Denn inwiefern ein KI-Abbild tatsächlich helfen kann, den Tod von Angehörigen zu verarbeiten, ist fraglich. Eine digitaler Avatar ist womöglich in der Lage, Verlust erträglicher zu machen. Er kann aber auch ein Hindernis sein, loszulassen.
„Schwierig finde ich, wenn diese Technologien den Eindruck erwecken sollten, dass wir unsere Vergänglichkeit überwinden können. Denn dazu sind wir einfach nicht in der Lage. Wir müssen stattdessen Formen finden, uns diesem Verlust zu stellen“, hält KI-Ethikerin Reinhardt fest. Chatbots oder interaktive Videos dürften keinesfalls therapeutischen Beistand ersetzen. Es bestünde die Gefahr, Angehörige mit ihrer Trauer alleine lassen. „Sie nutzen solche Apps nicht als Gruppe, sondern allein. [...] Trauer noch weiter aus dem Gesellschaftlichen herauszunehmen und zu individualisieren ist keine gute Entwicklung.

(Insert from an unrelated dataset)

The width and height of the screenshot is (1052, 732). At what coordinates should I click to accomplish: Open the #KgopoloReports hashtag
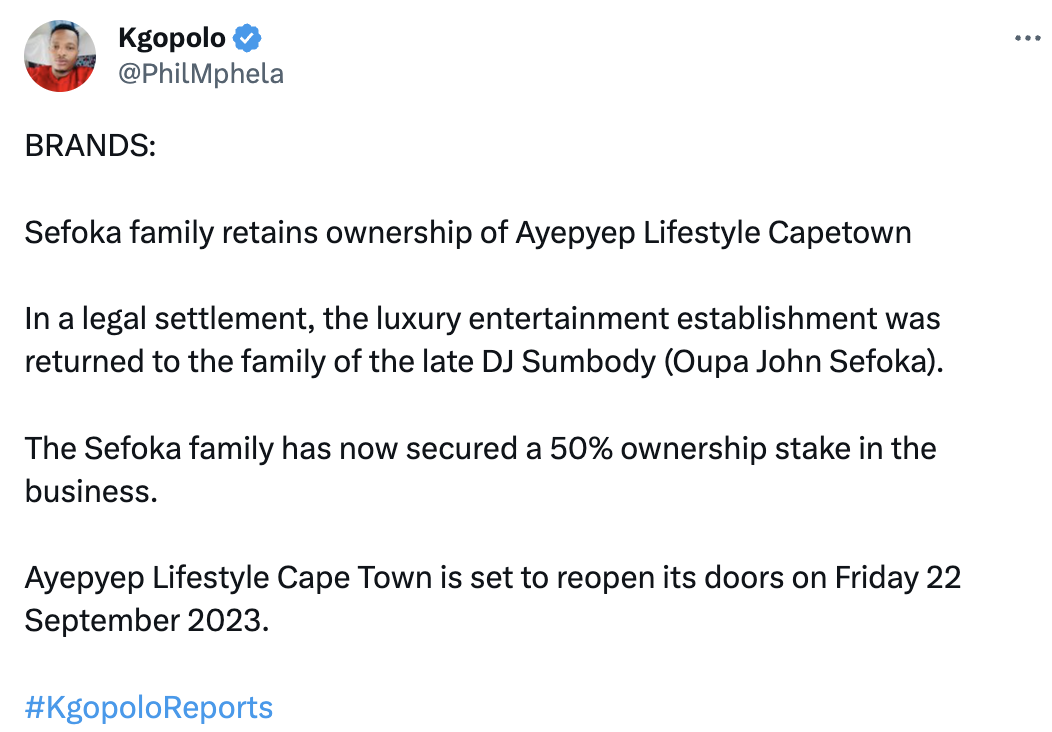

Häufig ist es der bessere Weg, die Erinnerungen an Verstorbene am Leben zu halten, indem man sich gemeinsam Geschichten über sie erzählt, gemeinsam lacht und weint".
Trotzdem warnt die Expertin davor, Grief Tech zur Gänze abzuschreiben. „Wir sollten das aber nicht von Grund auf verdammen. Ich bin der Meinung, dass Menschen sehr unterschiedlich trauern und sehr unterschiedlich trauern dürfen. Auch mithilfe von Technologie.“ So könne bereits der Prozess des Digitalisierens von Erinnerungen laut der Expertin sinnvoll sein. Indem Angehörige ihre Lebensgeschichten miteinander teilen, könnten solche Technologien im Hier und Jetzt Anlass zu wertvollen Gesprächen bieten.
Ethik hinkt hinterher
Wichtig ist laut Reinhardt, Nutzer*innen transparent zu kommunizieren, „was diese Technologien können und was nicht". Man könne etwa Zertifizierungssysteme oder Zulassungsstellen andenken, die Grief-Tech-Apps und Webseiten kontrollieren und dafür sorgen, dass die positiven Effekte der Technologien überwiegen.
Hierfür fehlen allerdings die notwendigen Ressourcen. „In der angewandten Ethik sind derzeit wenig Leute mit vielen Fragen konfrontiert. Insbesondere im KI-Bereich haben wir das Problem, dass wir immer ein wenig hinterherhinken", sagt die Professorin. „Wir sollten diese Fragen nicht erst bedenken, wenn ein Produkt auf den Markt kommt, sondern bereits bei seiner Entwicklung“, so ihr Appell.